Starting at the line that holds "You are a computer-use agent. This", copy every line exactly through the end of the data, and no others.

## RECORDS SHOWN
____

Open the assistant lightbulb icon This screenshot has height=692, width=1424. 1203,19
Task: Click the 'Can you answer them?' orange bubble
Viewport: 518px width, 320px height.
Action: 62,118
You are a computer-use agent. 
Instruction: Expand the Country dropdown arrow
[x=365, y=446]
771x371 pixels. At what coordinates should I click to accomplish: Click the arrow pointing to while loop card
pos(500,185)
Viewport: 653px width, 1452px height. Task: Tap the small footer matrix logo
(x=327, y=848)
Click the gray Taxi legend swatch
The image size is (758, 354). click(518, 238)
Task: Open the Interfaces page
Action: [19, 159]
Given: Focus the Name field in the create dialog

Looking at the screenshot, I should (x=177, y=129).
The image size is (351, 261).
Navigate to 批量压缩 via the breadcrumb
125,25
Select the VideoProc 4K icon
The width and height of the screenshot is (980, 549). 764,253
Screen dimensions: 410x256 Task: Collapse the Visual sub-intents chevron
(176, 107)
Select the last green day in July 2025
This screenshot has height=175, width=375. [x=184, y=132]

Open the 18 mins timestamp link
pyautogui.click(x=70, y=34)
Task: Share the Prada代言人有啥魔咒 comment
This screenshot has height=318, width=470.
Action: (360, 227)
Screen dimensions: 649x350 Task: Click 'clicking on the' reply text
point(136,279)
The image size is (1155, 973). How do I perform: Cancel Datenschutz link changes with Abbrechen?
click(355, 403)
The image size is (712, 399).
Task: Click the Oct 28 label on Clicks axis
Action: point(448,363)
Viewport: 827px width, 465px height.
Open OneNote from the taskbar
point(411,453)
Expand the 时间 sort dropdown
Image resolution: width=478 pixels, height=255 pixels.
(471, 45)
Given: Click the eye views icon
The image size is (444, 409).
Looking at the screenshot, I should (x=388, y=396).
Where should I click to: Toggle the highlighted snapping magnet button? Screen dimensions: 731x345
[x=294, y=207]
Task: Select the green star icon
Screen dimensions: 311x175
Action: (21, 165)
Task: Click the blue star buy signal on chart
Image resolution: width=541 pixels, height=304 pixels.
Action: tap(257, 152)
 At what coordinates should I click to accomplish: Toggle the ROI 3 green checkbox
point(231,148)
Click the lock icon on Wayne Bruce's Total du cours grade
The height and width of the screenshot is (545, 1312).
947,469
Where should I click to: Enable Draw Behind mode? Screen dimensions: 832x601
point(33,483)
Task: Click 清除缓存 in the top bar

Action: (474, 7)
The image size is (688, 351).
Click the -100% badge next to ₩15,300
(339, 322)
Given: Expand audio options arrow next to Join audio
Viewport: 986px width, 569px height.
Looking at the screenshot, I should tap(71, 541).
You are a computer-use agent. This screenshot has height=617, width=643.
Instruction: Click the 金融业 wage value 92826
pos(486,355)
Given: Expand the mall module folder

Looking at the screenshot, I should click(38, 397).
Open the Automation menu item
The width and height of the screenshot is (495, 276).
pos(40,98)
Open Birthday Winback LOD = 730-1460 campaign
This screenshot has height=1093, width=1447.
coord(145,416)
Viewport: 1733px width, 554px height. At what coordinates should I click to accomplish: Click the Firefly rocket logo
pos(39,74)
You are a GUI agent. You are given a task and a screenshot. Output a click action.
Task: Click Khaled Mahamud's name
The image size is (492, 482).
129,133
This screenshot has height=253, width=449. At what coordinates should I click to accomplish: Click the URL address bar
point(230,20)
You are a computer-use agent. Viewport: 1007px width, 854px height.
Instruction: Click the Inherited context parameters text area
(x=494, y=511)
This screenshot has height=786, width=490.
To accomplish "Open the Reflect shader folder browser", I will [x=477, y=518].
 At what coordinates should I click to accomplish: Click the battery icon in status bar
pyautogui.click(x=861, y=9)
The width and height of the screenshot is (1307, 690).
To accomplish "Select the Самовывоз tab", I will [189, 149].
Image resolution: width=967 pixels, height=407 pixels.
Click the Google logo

____

## OUTPUT
You are a computer-use agent. This screenshot has height=617, width=643.
Instruction: Click the 金融业 wage value 92826
pos(486,355)
Given: Expand the mall module folder

Looking at the screenshot, I should click(38, 397).
Open the Automation menu item
The width and height of the screenshot is (495, 276).
pos(40,98)
Open Birthday Winback LOD = 730-1460 campaign
This screenshot has height=1093, width=1447.
coord(145,416)
Viewport: 1733px width, 554px height. At what coordinates should I click to accomplish: Click the Firefly rocket logo
pos(39,74)
You are a GUI agent. You are given a task and a screenshot. Output a click action.
Task: Click Khaled Mahamud's name
The image size is (492, 482).
129,133
This screenshot has height=253, width=449. At what coordinates should I click to accomplish: Click the URL address bar
point(230,20)
You are a computer-use agent. Viewport: 1007px width, 854px height.
Instruction: Click the Inherited context parameters text area
(x=494, y=511)
This screenshot has height=786, width=490.
To accomplish "Open the Reflect shader folder browser", I will [x=477, y=518].
 At what coordinates should I click to accomplish: Click the battery icon in status bar
pyautogui.click(x=861, y=9)
The width and height of the screenshot is (1307, 690).
To accomplish "Select the Самовывоз tab", I will [189, 149].
Image resolution: width=967 pixels, height=407 pixels.
Click the Google logo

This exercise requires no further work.